Assessing the hemostatic impact of FIXa inhibition in vivo by targeting plasma inhibitors is difficult to interpret because these anticoagulants do not exclusively act on FIXa. To address this, we used zymogen-like FIX(a) variants engineered to evade active site inhibition by plasma inhibitors, including AT. These FIX variants have an altered conformational transition from zymogen-to-protease once activated. For chymotrypsin-like serine proteases, protease formation from zymogen occurs after cleavage between amino acids 15 and 16 and insertion of the newly formed N-terminus (eg, Val16-Val17-Gly18-Gly19 for FIXa) into an activation pocket where it forms a salt bridge with Asp194.^20-22 Previously, we found that mutations at residues 16 or 17 impair FXa active site function and reactivity with inhibitors such as AT.^23-26 Importantly, protease activity could be rescued when FXa is bound to its cofactor, FVa. Here, we demonstrate that a similar experimental approach can be applied to FIXa to obtain molecules that adopt zymogen-like conformations. One such variant (FIX-V16L; [V181L]) has increased potency compared with wild-type (WT) FIX in hemophilia B (HB) mouse models with macro- and microcirculation injuries. This is the first in vivo experimental evidence that FIXa inhibition limits clot formation and has translational potential as a novel approach to HB treatment.

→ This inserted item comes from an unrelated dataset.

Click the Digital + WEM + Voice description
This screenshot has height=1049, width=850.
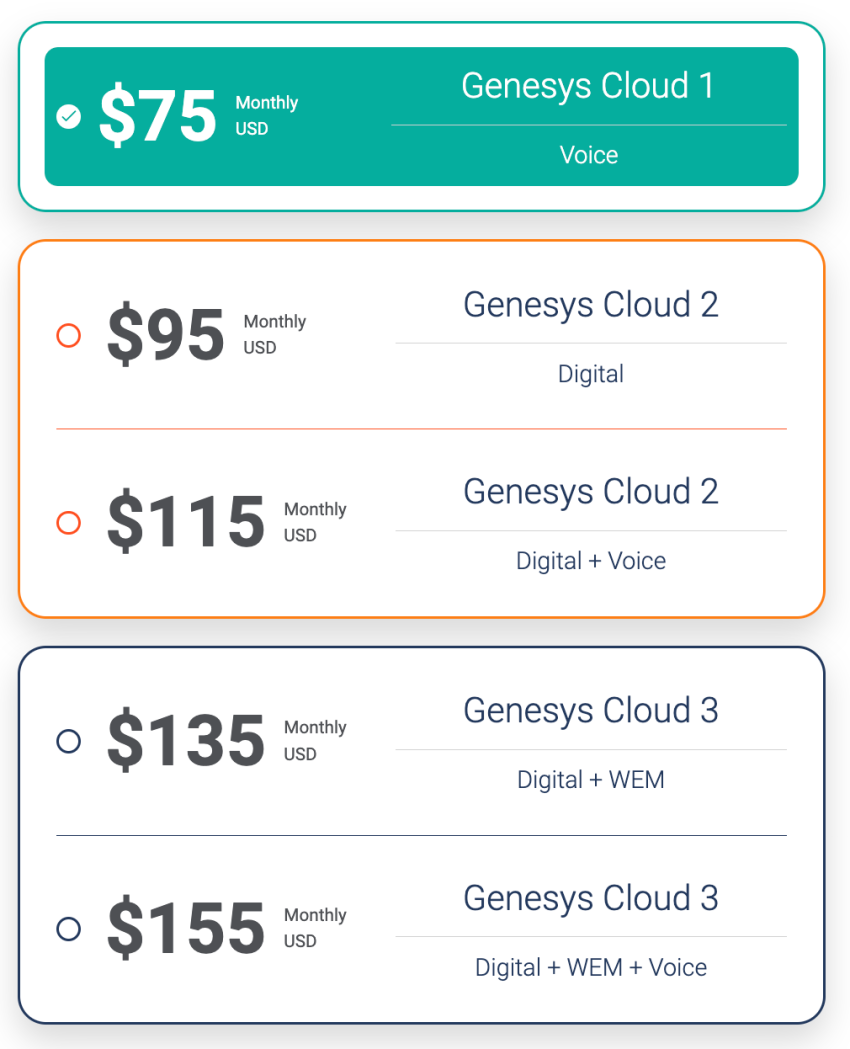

Tissue culture reagents were obtained from Invitrogen. Spectrozyme Xa was obtained from America Diagnostica, Inc, prepared in water, and concentrations verified using E₃₄₂ = 8270 M⁻¹cm⁻¹.²⁷ Phospholipid vesicles composed of 75% (weight-to-weight ratio) hen egg l-α-phosphatidylcholine (PC) and 25% (weight-to-weight ratio) porcine brain l-α-phosphatidylserine (PS; Avanti Polar Lipids, Alabaster, AL) were prepared as described.²⁸ Technothrombin thrombin calibrator and reagent RB were from Diapharma Group Inc. The fluorogenic substrate Z-Gly-Gly-Arg-AMC was obtained from Bachem Bioscience Inc. Human FIX-deficient plasma was purchased from George King Biomedical Inc. Activated partial thromboplastin time (aPTT) reagent was purchased from Trinity Biotech. Rat anti-mouse CD41 antibody, prepared as an F_(ab)2 fragment, was obtained from BD Biosciences. Mouse anti-human fibrin monoclonal antibody (clone 59D8), which cross-reacts with mouse fibrin, has been previously described.²⁹ These antibodies were conjugated with Alexa₅₅₅ or Alexa₆₄₇ using the Alexa Fluor Protein Labeling Kit according to the manufacturer's instructions (Molecular Probes/Invitrogen). Affinity-purified anti-human FIX polyclonal immunoglobulin G (IgG) was purchased from Affinity Biologicals, peroxidase-conjugated affinity-purified sheep anti-human AT polyclonal IgG was obtained from Enzyme Research Laboratories, and biotinylated Glu-Gly-Arg-chloromethylketone (B-EGRCK) was from Hematologic Technologies.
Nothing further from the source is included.